Brief: Only the number is wanted: how many lines of the data contain "current"?

Material provided:

^^^^^^^^^^^^^^^^

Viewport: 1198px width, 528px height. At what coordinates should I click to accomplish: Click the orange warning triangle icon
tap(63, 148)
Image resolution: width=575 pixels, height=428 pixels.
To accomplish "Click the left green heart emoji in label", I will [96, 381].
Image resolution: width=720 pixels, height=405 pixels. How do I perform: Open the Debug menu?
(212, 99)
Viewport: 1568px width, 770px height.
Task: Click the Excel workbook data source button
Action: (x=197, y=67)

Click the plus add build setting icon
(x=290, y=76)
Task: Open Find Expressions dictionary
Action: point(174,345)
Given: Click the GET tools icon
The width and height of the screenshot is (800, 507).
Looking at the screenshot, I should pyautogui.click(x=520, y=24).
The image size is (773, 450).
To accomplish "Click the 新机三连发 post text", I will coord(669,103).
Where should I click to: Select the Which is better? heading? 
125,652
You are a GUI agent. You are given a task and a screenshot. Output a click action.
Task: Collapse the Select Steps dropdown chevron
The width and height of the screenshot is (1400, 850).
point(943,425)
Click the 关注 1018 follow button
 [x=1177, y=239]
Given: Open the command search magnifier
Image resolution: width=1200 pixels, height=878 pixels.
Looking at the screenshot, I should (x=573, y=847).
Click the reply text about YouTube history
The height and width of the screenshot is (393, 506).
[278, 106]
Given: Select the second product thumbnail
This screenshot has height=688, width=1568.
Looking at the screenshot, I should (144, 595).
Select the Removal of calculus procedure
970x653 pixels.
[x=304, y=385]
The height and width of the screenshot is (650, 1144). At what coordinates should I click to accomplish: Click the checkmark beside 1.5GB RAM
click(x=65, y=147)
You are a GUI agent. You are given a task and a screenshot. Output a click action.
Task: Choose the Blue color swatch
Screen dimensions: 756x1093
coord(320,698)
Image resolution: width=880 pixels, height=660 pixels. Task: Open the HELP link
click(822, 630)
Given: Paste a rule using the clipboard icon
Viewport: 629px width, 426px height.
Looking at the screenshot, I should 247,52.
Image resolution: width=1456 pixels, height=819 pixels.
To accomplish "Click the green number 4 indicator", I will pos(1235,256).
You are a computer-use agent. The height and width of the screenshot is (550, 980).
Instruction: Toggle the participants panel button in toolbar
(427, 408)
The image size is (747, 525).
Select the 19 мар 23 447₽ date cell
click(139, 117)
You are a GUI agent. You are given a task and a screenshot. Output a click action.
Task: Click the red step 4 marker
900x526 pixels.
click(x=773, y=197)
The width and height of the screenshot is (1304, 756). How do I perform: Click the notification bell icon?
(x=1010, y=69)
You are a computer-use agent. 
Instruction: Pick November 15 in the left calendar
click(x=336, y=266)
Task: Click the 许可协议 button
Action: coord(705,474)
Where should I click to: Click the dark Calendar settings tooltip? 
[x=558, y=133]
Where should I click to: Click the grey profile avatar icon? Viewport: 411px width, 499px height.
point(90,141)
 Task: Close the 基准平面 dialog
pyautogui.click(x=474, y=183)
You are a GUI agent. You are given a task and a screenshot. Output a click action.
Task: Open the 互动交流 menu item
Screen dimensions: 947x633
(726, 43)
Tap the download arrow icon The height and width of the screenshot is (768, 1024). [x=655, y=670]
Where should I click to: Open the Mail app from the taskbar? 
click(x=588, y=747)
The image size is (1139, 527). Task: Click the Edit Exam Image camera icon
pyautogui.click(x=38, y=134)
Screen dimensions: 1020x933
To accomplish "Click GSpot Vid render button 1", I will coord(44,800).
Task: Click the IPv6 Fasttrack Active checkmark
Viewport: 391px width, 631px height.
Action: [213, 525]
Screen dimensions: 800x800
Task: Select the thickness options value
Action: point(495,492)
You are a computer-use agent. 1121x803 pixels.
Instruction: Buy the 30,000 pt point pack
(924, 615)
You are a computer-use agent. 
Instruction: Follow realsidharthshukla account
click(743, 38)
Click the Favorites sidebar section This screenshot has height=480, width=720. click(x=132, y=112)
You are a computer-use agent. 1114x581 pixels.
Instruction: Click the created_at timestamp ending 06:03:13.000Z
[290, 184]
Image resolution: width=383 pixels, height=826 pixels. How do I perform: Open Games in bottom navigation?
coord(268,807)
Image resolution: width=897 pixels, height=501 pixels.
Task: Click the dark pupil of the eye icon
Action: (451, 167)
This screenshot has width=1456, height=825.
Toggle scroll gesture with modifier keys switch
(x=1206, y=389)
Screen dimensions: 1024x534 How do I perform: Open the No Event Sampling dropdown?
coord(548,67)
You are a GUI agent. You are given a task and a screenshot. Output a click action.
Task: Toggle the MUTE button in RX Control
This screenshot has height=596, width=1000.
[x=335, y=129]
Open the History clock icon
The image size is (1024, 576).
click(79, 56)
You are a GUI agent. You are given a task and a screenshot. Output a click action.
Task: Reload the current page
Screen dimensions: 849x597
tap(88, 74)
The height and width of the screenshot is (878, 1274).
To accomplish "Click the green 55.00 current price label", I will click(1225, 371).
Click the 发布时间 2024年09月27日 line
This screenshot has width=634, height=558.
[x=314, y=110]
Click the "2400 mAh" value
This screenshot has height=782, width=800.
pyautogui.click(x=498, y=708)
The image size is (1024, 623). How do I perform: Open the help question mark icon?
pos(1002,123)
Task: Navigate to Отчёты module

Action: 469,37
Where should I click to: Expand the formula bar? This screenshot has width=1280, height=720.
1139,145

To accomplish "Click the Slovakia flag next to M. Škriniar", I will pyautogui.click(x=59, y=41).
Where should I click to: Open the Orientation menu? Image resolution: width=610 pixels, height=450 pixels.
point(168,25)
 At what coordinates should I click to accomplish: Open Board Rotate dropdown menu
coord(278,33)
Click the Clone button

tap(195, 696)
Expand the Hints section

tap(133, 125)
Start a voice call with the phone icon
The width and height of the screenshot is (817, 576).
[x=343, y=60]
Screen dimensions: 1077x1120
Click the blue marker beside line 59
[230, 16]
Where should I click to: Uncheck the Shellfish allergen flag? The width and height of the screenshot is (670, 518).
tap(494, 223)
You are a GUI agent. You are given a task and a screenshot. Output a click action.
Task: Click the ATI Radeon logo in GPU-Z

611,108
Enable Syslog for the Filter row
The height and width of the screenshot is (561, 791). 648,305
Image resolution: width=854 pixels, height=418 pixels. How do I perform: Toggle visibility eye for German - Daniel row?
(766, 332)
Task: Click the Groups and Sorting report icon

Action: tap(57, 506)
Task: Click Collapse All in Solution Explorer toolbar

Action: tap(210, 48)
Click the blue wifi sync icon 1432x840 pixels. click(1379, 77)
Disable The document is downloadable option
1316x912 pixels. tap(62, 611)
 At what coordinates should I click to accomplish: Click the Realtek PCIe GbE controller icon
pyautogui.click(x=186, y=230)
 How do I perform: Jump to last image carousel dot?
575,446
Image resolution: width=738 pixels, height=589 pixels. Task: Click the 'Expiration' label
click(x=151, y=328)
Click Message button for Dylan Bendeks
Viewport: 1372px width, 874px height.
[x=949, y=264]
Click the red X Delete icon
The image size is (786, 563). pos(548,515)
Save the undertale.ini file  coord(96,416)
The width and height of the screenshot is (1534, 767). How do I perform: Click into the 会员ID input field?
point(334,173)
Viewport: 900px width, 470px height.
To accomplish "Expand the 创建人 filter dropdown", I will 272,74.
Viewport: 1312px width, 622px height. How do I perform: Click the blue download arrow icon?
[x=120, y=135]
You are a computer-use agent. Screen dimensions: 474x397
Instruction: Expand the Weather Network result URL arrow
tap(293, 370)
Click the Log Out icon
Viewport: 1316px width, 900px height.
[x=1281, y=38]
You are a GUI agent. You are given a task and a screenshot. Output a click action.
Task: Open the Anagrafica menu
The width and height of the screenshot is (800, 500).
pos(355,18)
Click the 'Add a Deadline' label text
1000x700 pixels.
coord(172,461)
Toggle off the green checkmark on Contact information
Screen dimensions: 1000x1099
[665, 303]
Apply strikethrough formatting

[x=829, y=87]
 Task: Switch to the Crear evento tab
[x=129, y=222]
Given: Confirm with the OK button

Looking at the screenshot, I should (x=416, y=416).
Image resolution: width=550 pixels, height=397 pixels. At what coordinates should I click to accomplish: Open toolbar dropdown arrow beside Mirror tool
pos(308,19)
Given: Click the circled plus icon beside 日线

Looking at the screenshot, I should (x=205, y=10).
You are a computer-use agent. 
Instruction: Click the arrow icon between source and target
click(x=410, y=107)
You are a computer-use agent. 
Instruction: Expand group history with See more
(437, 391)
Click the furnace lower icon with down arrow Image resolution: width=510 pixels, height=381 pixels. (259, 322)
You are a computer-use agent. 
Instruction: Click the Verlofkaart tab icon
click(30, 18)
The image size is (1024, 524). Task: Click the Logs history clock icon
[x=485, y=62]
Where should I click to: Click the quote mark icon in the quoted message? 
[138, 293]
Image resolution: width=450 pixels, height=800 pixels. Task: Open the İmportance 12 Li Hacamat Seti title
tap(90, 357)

^^^^^^^^^^^^^^^^

Answer below: 2